▶ _Exercise prompt_:
Convert the listing between the lines holding "This screenshot has height=621, width=1024." and "Action: (136, 886)", inclusive, into a two-column CSV with the headers instruction and click. Give one row for each entry, with its text and its answer each in a single quoted field and line breaks replaced by spaces.

▶ _Listed entries_:
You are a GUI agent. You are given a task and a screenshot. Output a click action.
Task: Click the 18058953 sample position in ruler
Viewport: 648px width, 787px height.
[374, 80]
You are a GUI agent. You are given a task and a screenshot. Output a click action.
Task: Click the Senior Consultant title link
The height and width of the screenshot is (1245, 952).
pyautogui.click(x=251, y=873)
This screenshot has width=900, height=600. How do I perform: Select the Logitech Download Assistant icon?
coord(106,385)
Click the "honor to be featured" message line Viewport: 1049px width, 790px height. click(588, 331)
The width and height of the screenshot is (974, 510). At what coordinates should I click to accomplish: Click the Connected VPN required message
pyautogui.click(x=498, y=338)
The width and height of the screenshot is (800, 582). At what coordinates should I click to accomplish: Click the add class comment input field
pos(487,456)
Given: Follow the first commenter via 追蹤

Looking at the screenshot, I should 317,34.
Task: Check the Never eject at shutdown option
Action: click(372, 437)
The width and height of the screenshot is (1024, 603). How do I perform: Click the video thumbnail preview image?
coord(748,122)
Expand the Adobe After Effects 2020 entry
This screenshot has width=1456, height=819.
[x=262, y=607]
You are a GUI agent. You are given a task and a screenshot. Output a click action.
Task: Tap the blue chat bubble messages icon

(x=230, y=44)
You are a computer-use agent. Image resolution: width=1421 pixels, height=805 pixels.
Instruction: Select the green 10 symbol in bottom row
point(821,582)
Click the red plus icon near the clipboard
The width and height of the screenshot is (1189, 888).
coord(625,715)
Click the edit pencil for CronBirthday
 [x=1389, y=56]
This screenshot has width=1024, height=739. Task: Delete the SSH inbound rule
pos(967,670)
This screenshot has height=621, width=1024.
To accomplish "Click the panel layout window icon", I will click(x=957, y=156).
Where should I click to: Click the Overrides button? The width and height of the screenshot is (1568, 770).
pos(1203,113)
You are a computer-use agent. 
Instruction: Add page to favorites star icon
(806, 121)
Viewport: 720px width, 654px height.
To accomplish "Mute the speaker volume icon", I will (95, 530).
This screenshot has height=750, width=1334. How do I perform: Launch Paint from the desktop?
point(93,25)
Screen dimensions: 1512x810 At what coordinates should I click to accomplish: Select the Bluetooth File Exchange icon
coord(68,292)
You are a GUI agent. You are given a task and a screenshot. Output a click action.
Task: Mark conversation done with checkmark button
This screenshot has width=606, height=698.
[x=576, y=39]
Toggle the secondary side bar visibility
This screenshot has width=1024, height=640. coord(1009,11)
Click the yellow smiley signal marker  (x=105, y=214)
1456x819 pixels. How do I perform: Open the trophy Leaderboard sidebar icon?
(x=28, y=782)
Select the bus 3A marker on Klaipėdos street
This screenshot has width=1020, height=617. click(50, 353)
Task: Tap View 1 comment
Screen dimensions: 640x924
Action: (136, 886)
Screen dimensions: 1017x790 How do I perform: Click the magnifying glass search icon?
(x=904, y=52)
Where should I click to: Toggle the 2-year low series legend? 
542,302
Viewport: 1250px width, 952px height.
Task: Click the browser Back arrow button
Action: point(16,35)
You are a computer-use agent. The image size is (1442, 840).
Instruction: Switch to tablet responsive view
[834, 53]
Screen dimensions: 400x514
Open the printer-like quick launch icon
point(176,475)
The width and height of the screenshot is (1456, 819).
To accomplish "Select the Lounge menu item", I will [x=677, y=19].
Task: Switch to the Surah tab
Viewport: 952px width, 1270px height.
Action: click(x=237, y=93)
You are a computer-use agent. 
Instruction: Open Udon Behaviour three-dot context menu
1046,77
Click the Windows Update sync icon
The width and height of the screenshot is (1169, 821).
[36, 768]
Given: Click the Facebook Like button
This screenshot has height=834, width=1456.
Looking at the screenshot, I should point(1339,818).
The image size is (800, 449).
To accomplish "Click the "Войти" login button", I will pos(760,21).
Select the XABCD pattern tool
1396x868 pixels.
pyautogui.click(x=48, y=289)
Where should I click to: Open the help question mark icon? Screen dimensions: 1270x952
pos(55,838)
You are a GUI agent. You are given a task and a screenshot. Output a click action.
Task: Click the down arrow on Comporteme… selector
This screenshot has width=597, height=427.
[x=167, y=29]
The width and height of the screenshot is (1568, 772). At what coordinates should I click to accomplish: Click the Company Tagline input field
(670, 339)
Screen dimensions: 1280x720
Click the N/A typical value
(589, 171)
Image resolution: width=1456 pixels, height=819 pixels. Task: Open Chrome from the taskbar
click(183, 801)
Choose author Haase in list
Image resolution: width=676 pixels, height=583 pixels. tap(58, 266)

▶ _Response for this exercise_:
instruction,click
"This screenshot has height=621, width=1024. To accomplish ""Click the panel layout window icon"",","I will click(x=957, y=156)."
"Where should I click to: Click the Overrides button? The width and height of the screenshot is (1568, 770).","pos(1203,113)"
"You are a computer-use agent. Instruction: Add page to favorites star icon","(806, 121)"
"Viewport: 720px width, 654px height. To accomplish ""Mute the speaker volume icon"",","I will (95, 530)."
"This screenshot has height=750, width=1334. How do I perform: Launch Paint from the desktop?","point(93,25)"
"Screen dimensions: 1512x810 At what coordinates should I click to accomplish: Select the Bluetooth File Exchange icon","coord(68,292)"
"You are a GUI agent. You are given a task and a screenshot. Output a click action. Task: Mark conversation done with checkmark button This screenshot has width=606, height=698.","[x=576, y=39]"
"Toggle the secondary side bar visibility","This screenshot has width=1024, height=640. coord(1009,11)"
"Click the yellow smiley signal marker","(x=105, y=214)"
"1456x819 pixels. How do I perform: Open the trophy Leaderboard sidebar icon?","(x=28, y=782)"
"Select the bus 3A marker on Klaipėdos street","This screenshot has width=1020, height=617. click(50, 353)"
"Task: Tap View 1 comment Screen dimensions: 640x924","Action: (136, 886)"